Cartwright was a 1974 initiate of Alpha Phi Alpha fraternity, a traditionally African-American college fraternity.

While temporarily stationed at Camp Robinson near Little Rock, Arkansas, Cartwright married Gloria Lacefied Cartwright, a native of Hope, Arkansas.  They had four children, eight grandchildren and three great-grandchildren.

Military career

In 1941, the U.S. Army drafted Cartwright into the US Army as an enlisted man. The segregated US Army assigned him to the all-African American enlisted men 349th Field Artillery Regiment at Fort Sill, Oklahoma. The unit's officer were all white except the chaplain, an African American man.

In November 1942, Cartwright graduated from Officers Candidate School, receiving a commission as a Field Artillery Second Lieutenant in the 599th Field Artillery Battalion of the all-African American brigade of the 92nd Infantry Division, best known as the Buffalo Soldiers Serving primarily in Italy, Cartwright remained with the 599th throughout the remainder of World War II. After the war he was promoted to first lieutenant.

For three years, Cartwright taught Reserve Officer Training Corps (ROTC).

As a captain, Cartwright served in Japan and Korea.

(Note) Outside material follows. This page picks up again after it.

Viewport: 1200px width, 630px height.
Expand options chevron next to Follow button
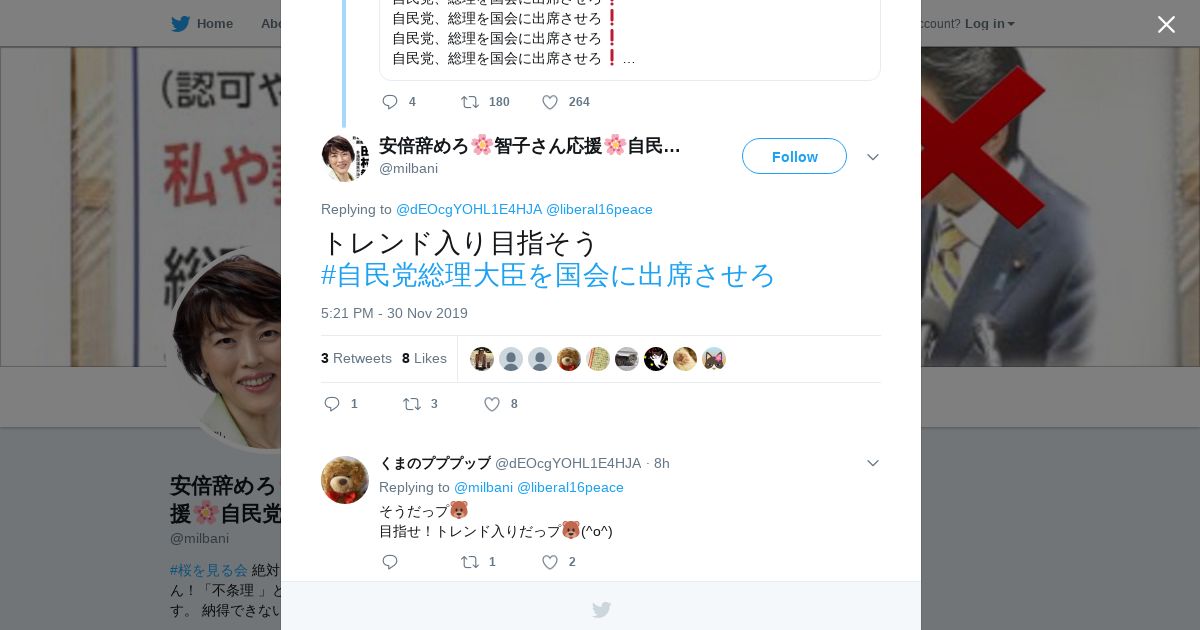(x=873, y=157)
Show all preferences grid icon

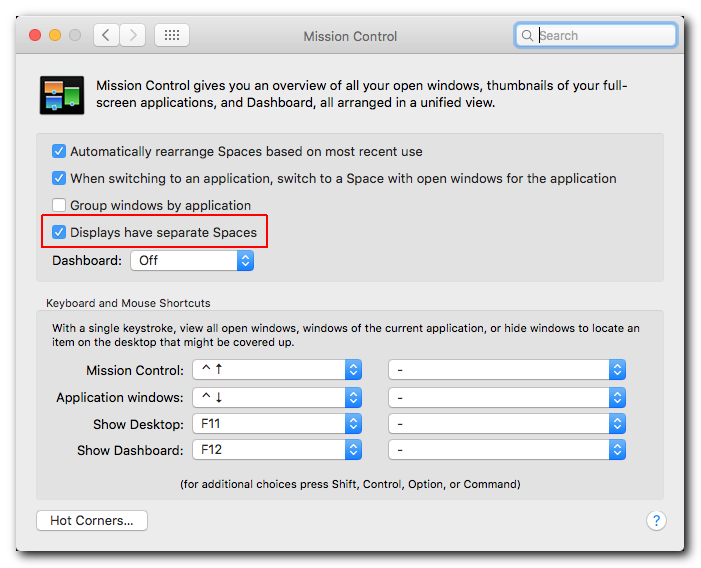point(172,35)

In 1954 he was transferred from a segregated unit into the "regular" integrated army as a major. He served in South Vietnam until 1971, when he became the third African American after General Benjamin O. Davis Sr and General Benjamin O. Davis Jr to be promoted to brigadier general.

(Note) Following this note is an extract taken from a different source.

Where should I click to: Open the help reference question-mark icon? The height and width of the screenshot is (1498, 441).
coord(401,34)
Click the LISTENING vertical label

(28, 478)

After working at the Pentagon, Cartwright retired from the military in 1974. He had served in the U.S. military for 33 years.

Major assignments
 November 1963-August 1966: Comptroller, U.S. Army Garrison, Fort Leavenworth, KS.
 August 1966-July 1968: Management Analyst, later Chief, Management Planning Division, later Chief, Research and Development Division, Office of the Director of Management, Office, Comptroller of the Army, Washington, DC.
 August 1968-June 1969: Student, Industrial College of the Armed Forces, Fort Lesley J. McNair, Washington, DC.
 August 1969-January 1970: Commanding Officer, 108th Artillery Group, U.S. Army Pacific – Vietnam.
 February–July 1970: Deputy Commanding Officer, U.S. Army Support Command, Cam Ranh Bay U.S. Army, Pacific – Vietnam.
 August 1970-July 1971: Chief, Budget and Five Year Defense Program, Coordination Division, Manpower and Forces Directorate, Officer of the Assistant Chief of Staff for Force Development, U.S. Army, Washington, DC.
 July–November 1971: Special Assistant to the Assistant Chief of Staff for Force Development, U.S. Army, Washington, DC.
 November 1971-February 1972: Director of Management, Review and Analysis, Officer, Comptroller of the Army, Washington, DC.
 February 1972-July 1973: Assistant Division Command, 3rd Infantry Division, U.S. Army, Europe.
 August 1973-August 1974: Deputy Chief of Staff, Comptroller, U.S. Army, Europe and Seventh Army

Medals and awards
 Two (2) Legion of Merit
 Three (3) Bronze Stars 
 Meritorious Service Medal
 Three (3) Air Medal
 Three (3) Army Commendation Medal

Military schools

 The Artillery School, School, Advanced Course
 United States Army Command and General Staff College
 Industrial College of the Armed Forces

Death in TWA Flight 514 crash
On December 1, 1974, Cartwright and his wife Gloria were killed on TWA Flight 514 when the Boeing 727, flying in bad weather, crashed into the wooded slope of a  mountain  northwest of Dulles International Airport. All 92 people aboard (85 passengers and 7 crew members) were killed. Cartwright's flight was the worst air disaster of 1974. Cartwright and Gloria were returning from visiting their daughter for Thanksgiving. Cartwright was 55 years old; Gloria was 49 years old.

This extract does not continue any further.